Default configuration uses production endpoints:
- `PULSE_BASE_URL` = `https://pulse.researchwiseai.com/v1`
- `PULSE_AUDIENCE` = `https://core.researchwiseai.com/pulse/v1`
- `PULSE_AUTH_DOMAIN` = `research-wise-ai-eu.eu.auth0.com`

In local development, you can export these variables:
```bash
export PULSE_CLIENT_ID="your_client_id"
export PULSE_CLIENT_SECRET="your_client_secret"
# Optional: override default endpoints
export PULSE_BASE_URL="https://your-custom-endpoint.com/v1"
```

In CI (e.g., GitHub Actions), add these values as repository secrets and reference them in your workflow:
```yaml
env:
  PULSE_CLIENT_ID: ${{ secrets.PULSE_CLIENT_ID }}
  PULSE_CLIENT_SECRET: ${{ secrets.PULSE_CLIENT_SECRET }}
```

## Development & Contributing

### Local Dev Setup
Note: For onboarding, see First-Time Setup above.
- Use Python 3.8+.
- Create and activate a virtual environment, then install dev deps:
  ```bash
  python -m venv .venv
  source .venv/bin/activate   # Windows: .venv\Scripts\activate
  pip install -e .[dev]
  ```
- Install pre-commit hooks (auto-runs formatters/linters on commit):
  ```bash
  pre-commit install
  pre-commit install --hook-type commit-msg
  # optional: run hooks on all files once
  pre-commit run --all-files
  ```

### Commit Message Format
This project uses [Conventional Commits](https://www.conventionalcommits.org/) for automated changelog generation.
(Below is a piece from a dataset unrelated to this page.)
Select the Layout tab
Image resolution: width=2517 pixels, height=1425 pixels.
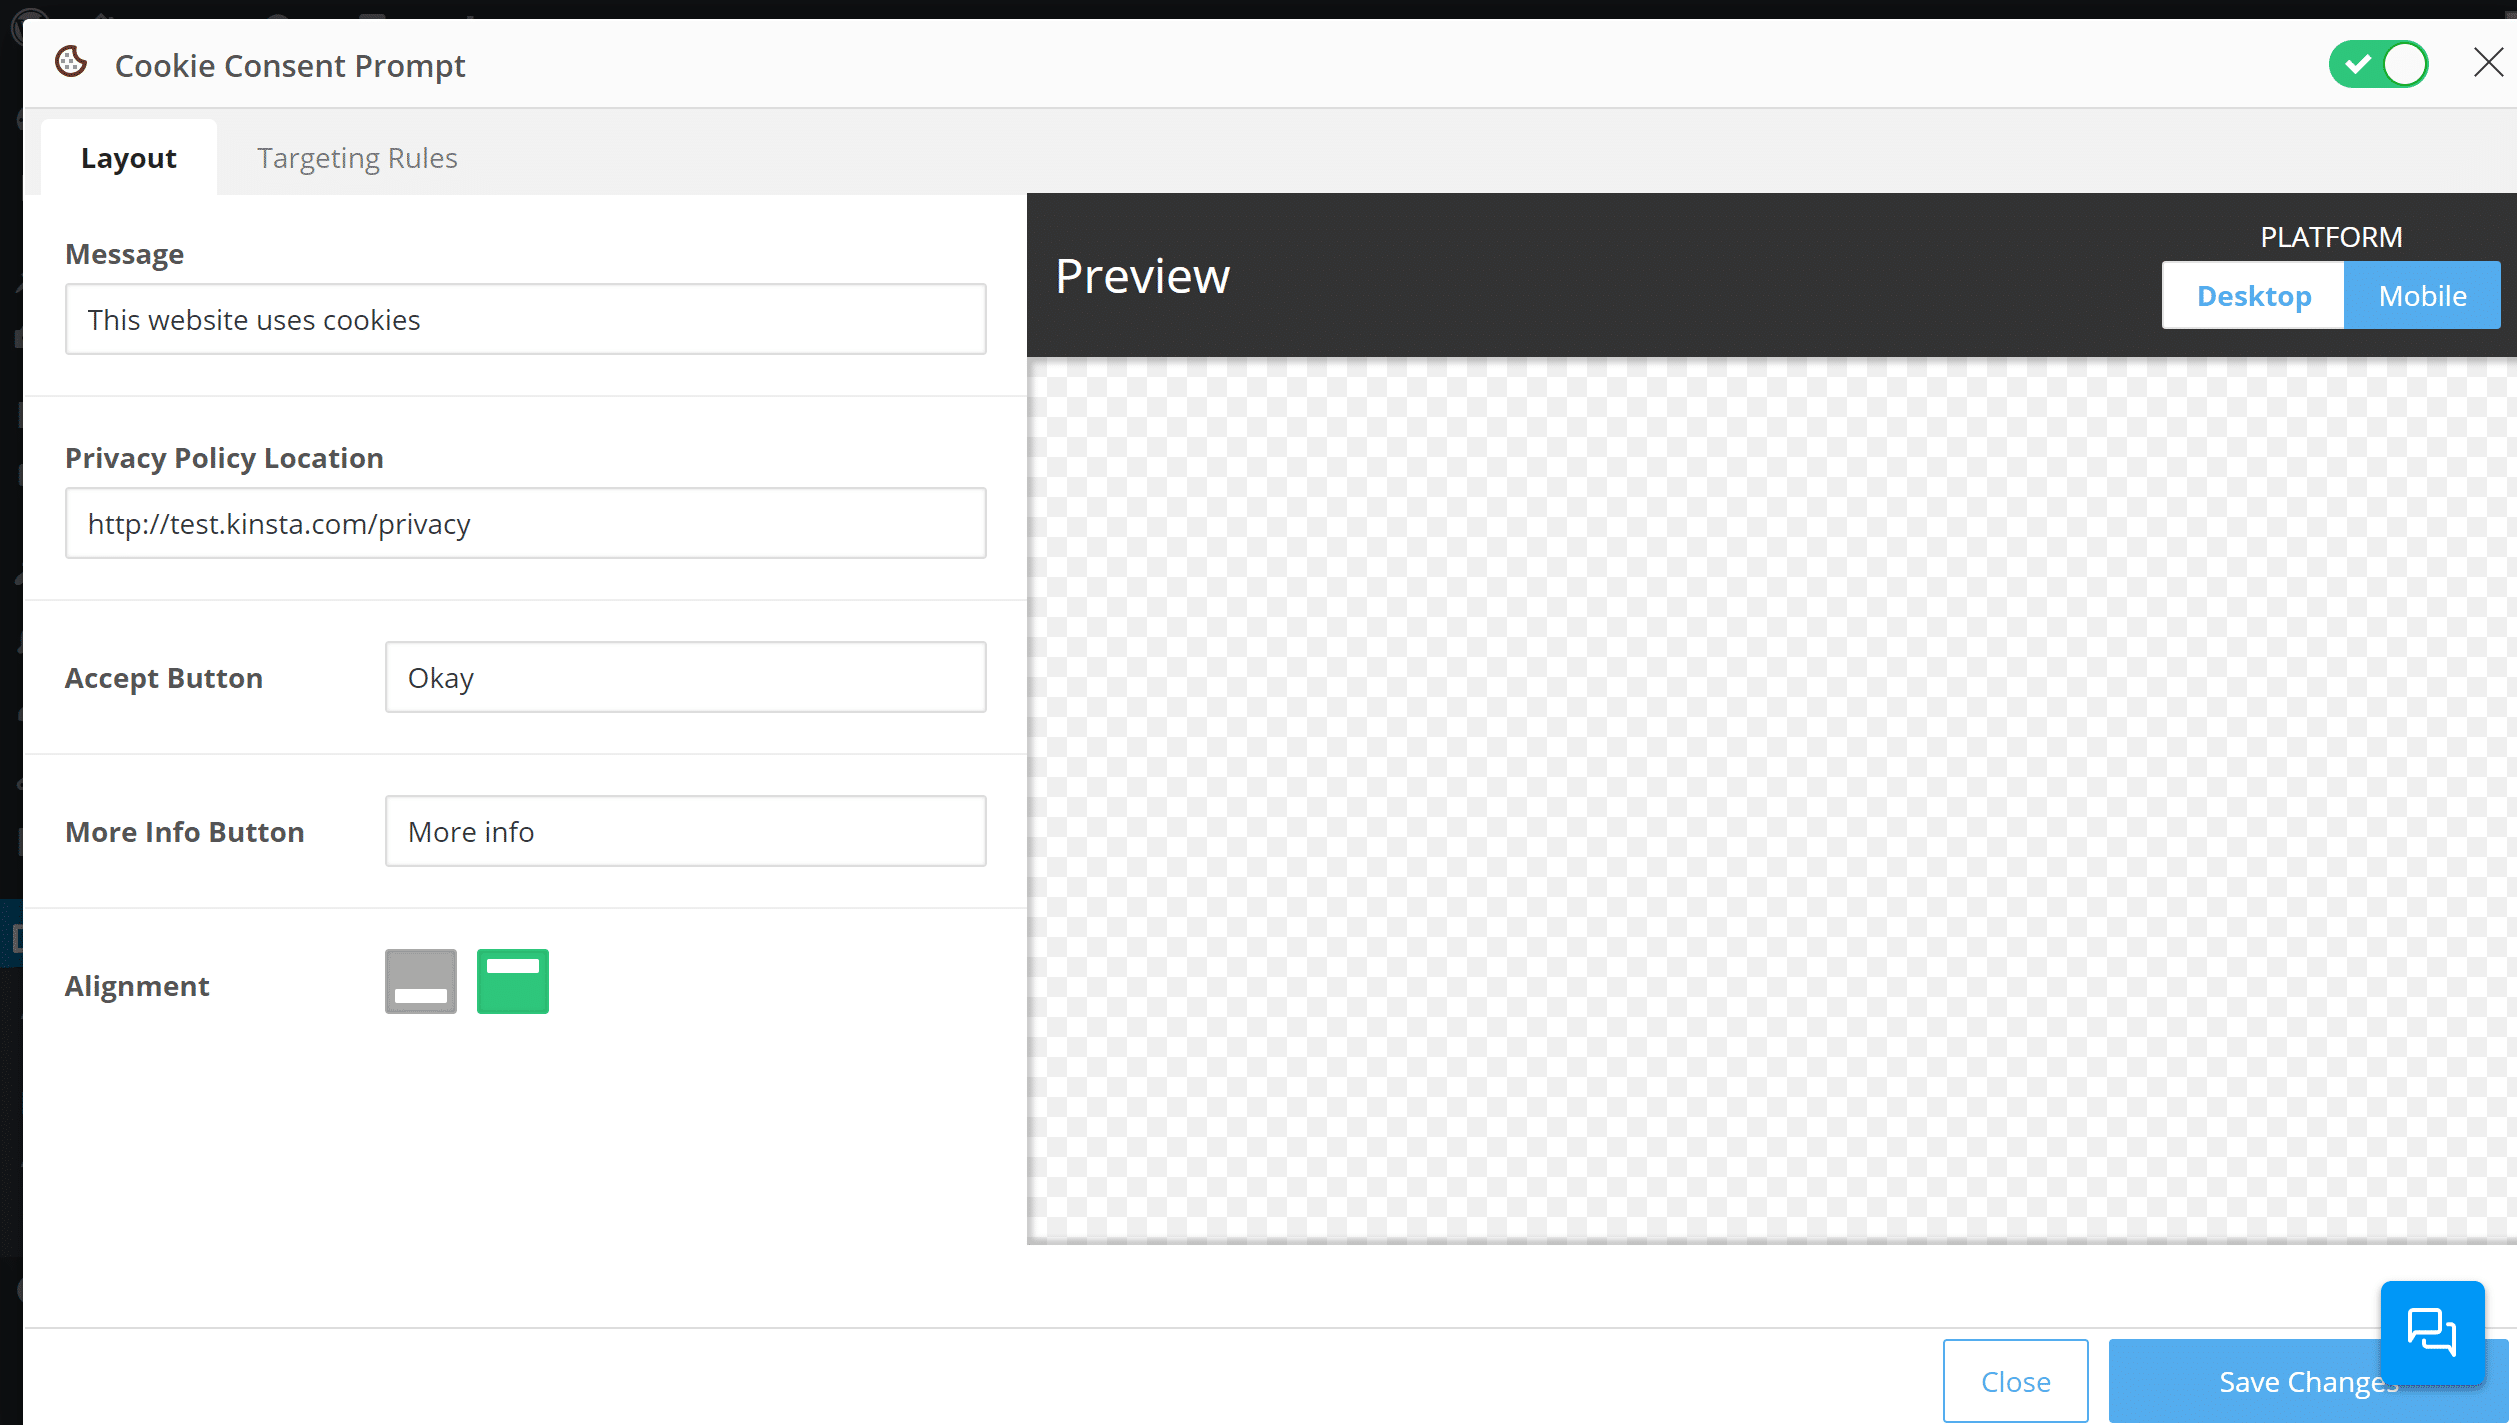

Please format your commit messages as:

```
<type>[optional scope]: <description>

[optional body]

[optional footer(s)]
```

**Types:** `feat`, `fix`, `docs`, `style`, `refactor`, `perf`, `test`, `build`, `ci`, `chore`, `revert`

**Examples:**
- `feat: add sentiment analysis caching`
- `fix: handle network timeout in auth flow`
- `docs: update quick start guide`
- `feat!: change API response format` (breaking change)

See [scripts/conventional-commits-guide.md](scripts/conventional-commits-guide.md) for detailed guidance.

### Format & Lint
- Format Python: `black .` (configured to line length 88)
- Format notebooks: `nbqa black .`
- Lint: `ruff check pulse tests`
- Note: these commands are also enforced by pre-commit.

### Tests
- Run tests:
  ```bash
  make test
  # or directly
  pytest
  ```
- Many tests require OAuth credentials. Set:
  - `PULSE_CLIENT_ID`
  - `PULSE_CLIENT_SECRET`
  - Optional: `PULSE_TOKEN_URL`, `PULSE_AUDIENCE`
- CI runs pytest with:
  ```bash
  pytest -q --disable-warnings --maxfail=1 --vcr-record=none
  ```

### HTTP Cassette Recording (pytest-vcr)
- Re-record all cassettes from scratch:
  ```bash
  make vcr-record
  ```

### Packaging
```bash
python -m build
```

### Notes
- Keep changes backward compatible with existing models and APIs.
- Avoid committing large datasets or generated notebook outputs.

Feel free to open issues or submit pull requests at the [GitHub repo](https://github.com/researchwiseai/pulse-py).

## License
This project is licensed under the MIT License. See [LICENSE](LICENSE) for details.